I suspect most of us would agree that there’s no single simple answer that applies to all cases. At one extreme is the New Orleans monument to the Battle of Liberty Place, originally erected in 1891 to commemorate the violent overthrow of the elected state government by a paramilitary gang calling itself the “Democratic White League.” This was soon reversed by federal troops sent in by President Grant. It’s hard to object to getting rid of a monument meant to honor an explicitly racist attempted act of treason (though in fact quite a few did object). Andrew Vanacore wrote good summary of the monument’s history that can be read here. An inscription added in 1932 said that the battle had been a victory for white supremacy, but in 1974 a plaque was added saying that the monument no longer reflected modern attitudes, and in 1993 it was removed from its prominent place on Canal Street to a more obscure location next to a parking garage. In April of this year it was taken out of public view entirely. Given the monument’s clearly stated purpose, it seems hard to object to that, though of course many did.

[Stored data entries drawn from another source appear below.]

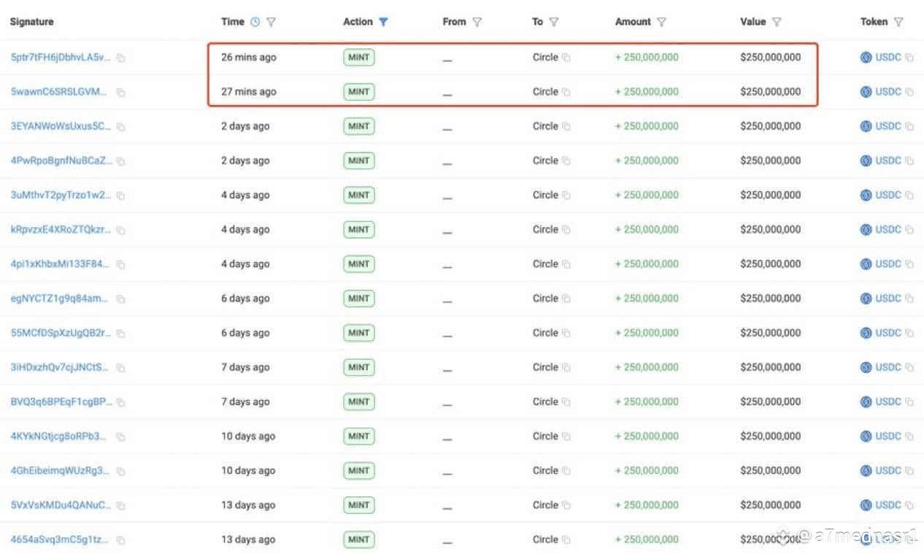Open the To column filter
This screenshot has width=924, height=554.
pos(554,22)
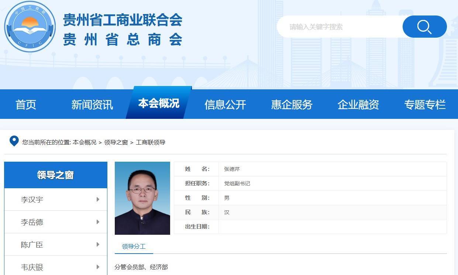Click the blue location pin icon
The width and height of the screenshot is (458, 275).
click(x=14, y=141)
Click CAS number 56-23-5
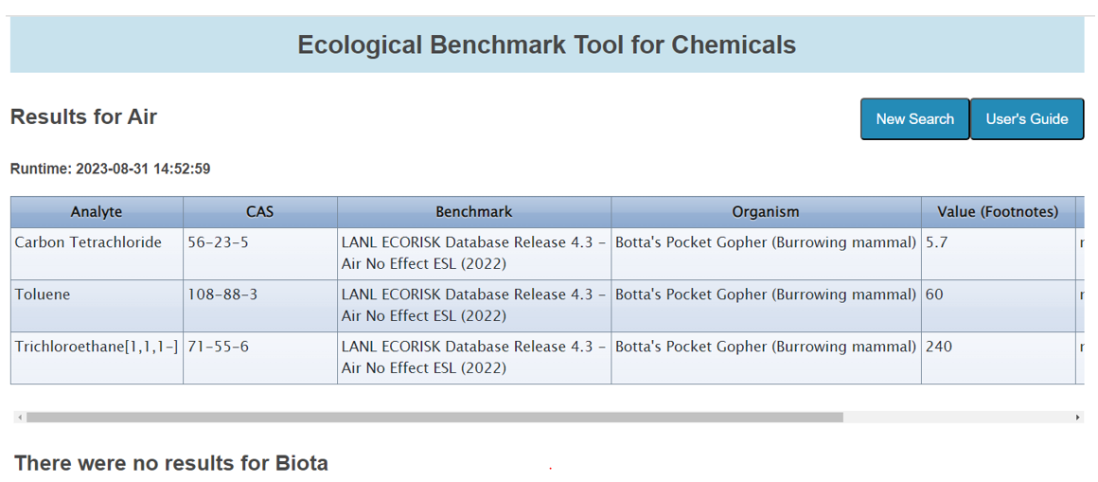Screen dimensions: 1098x482 click(x=218, y=242)
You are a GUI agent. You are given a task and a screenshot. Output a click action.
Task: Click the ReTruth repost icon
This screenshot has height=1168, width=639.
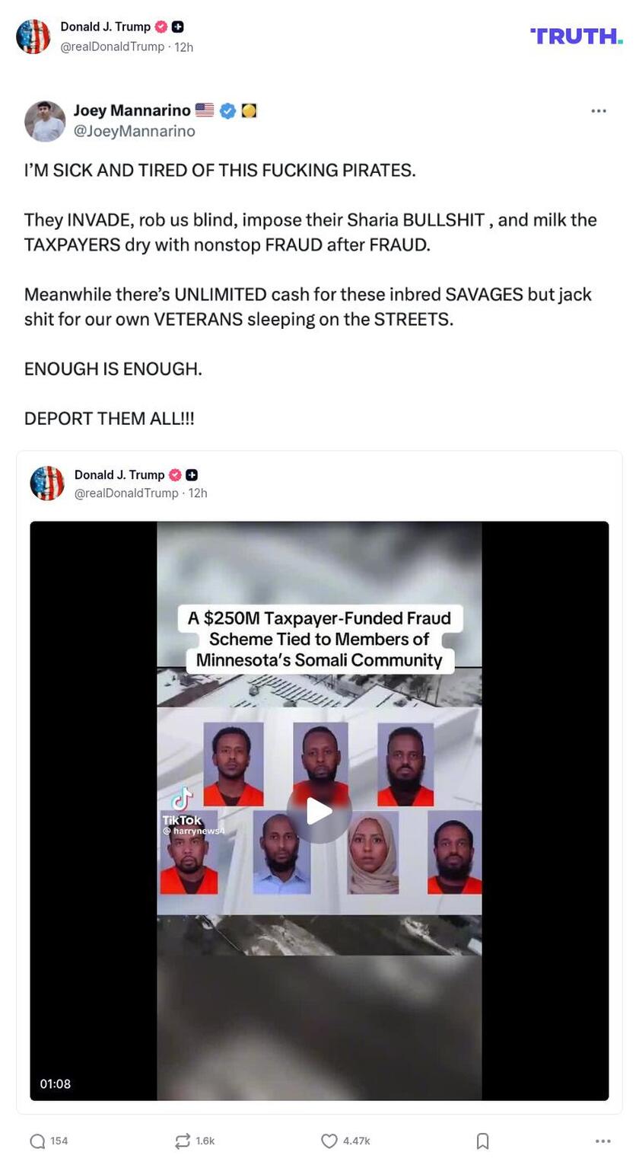point(183,1141)
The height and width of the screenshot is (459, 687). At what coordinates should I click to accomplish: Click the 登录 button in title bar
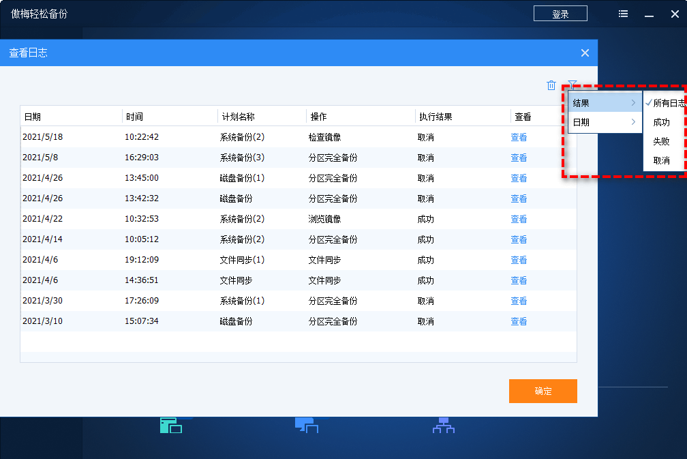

On the other hand, almost no one calls for demolishing the Jefferson Memorial. Jefferson was a slave-owner who never freed the majority of his slaves, not even in his will (as had George Washington), but he also wrote against slavery, including in his original draft of the Declaration of Independence, and he proposed what became the Northwest Ordinance that among other things forbade the expansion of slavery into what later became the states of Ohio, Indiana, Illinois, Michigan, Wisconsin, and Minnesota.